In-Reply-To: <006b01cda19a$d650fdc0$82f2f940$@tndh.net>
Date: Wed, 3 Oct 2012 12:27:46 -0700
From: George Herbert <george.herbert@gmail.com>
To: Tony Hain <alh-ietf@tndh.net>
Cc: nanog@nanog.org
Errors-To: nanog-bounces+nanog.discuss=bloom-picayune.mit.edu@nanog.org

On Wed, Oct 3, 2012 at 12:11 PM, Tony Hain <alh-ietf@tndh.net> wrote:
>> Sadiq Saif [mailto:sadiq@asininetech.com] wrote:
>>
>> On Wed, Oct 3, 2012 at 12:13 PM, Chris Campbell <chris@ctcampbell.com>
>> wrote:
>> > Is anyone aware of any historical documentation relating to the choice of 32
>> bits for an IPv4 address?
>> >
>> > Cheers.

* Data excerpt:
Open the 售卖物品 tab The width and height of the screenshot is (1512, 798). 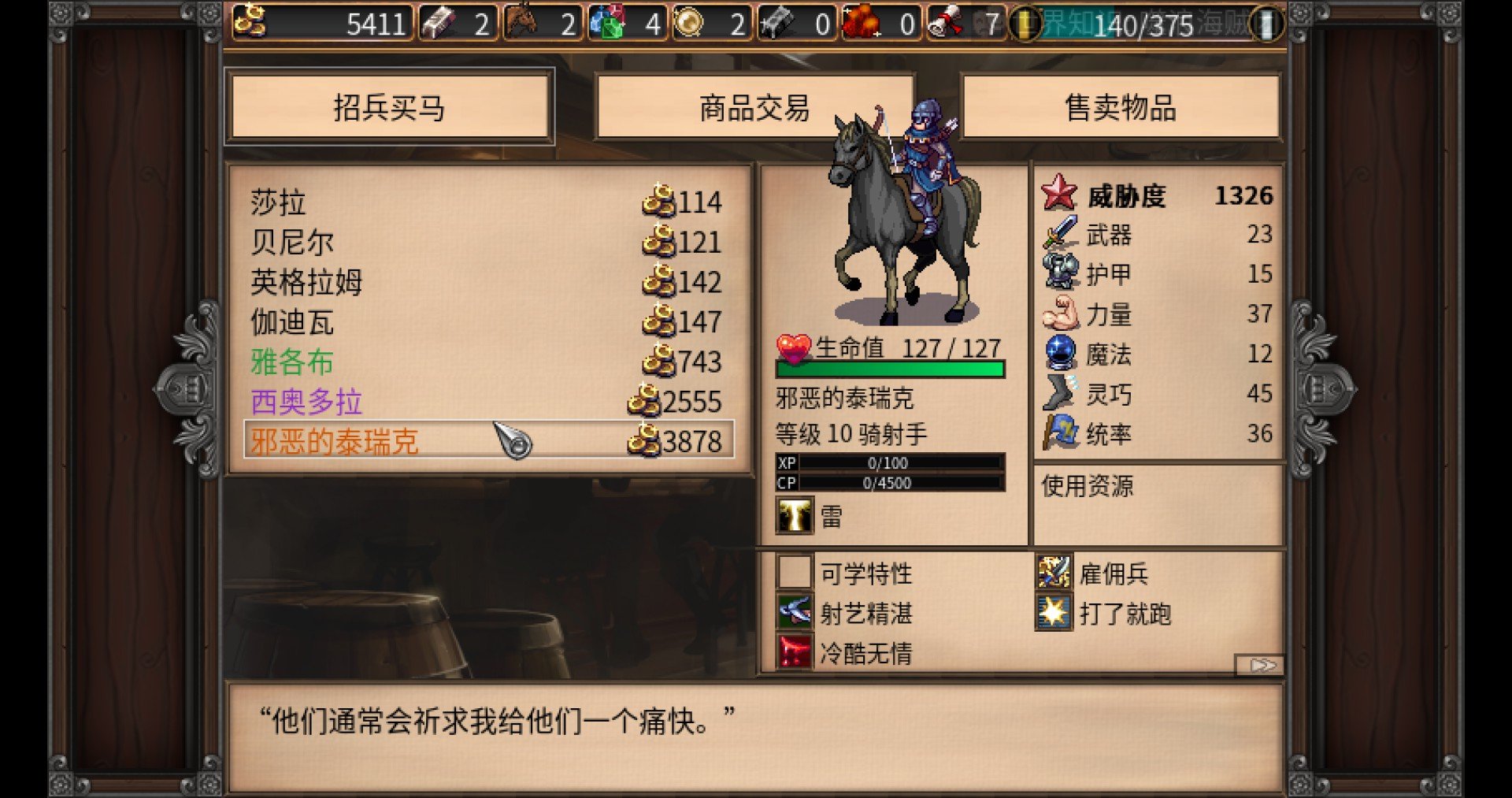click(1121, 107)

* Stated problem:
Continue the mailing-list message on the choice of 32 bits for IPv4 addresses from the point at which it ends.

* Result of this exercise:
>>
>> I believe the relevant RFC is RFC 791 - https://tools.ietf.org/html/rfc791
>
> Actually that was preceded by RFC 760, which in turn was a derivative of IEN 123. I believe the answer to the original question is partially available on a series of pages starting at :   http://www.networksorcery.com/enp/default1101.htm
> IEN 2 is likely to be of particular interest ...

It's worthwhile noting that the state of system (mini and
microcomputer) art at the time of the 1977 discussions was, for
example, the Intel 8085 (8-bit registers; the 16-bit 8086 was 1978)
and 16-bit PDP-11s.  The 32-bit VAX 11/780 postdated these (announced
October 77).

Yes, you can do 32 or 64 bit network addressing with smaller
registers, but there are tendencies to not think that way.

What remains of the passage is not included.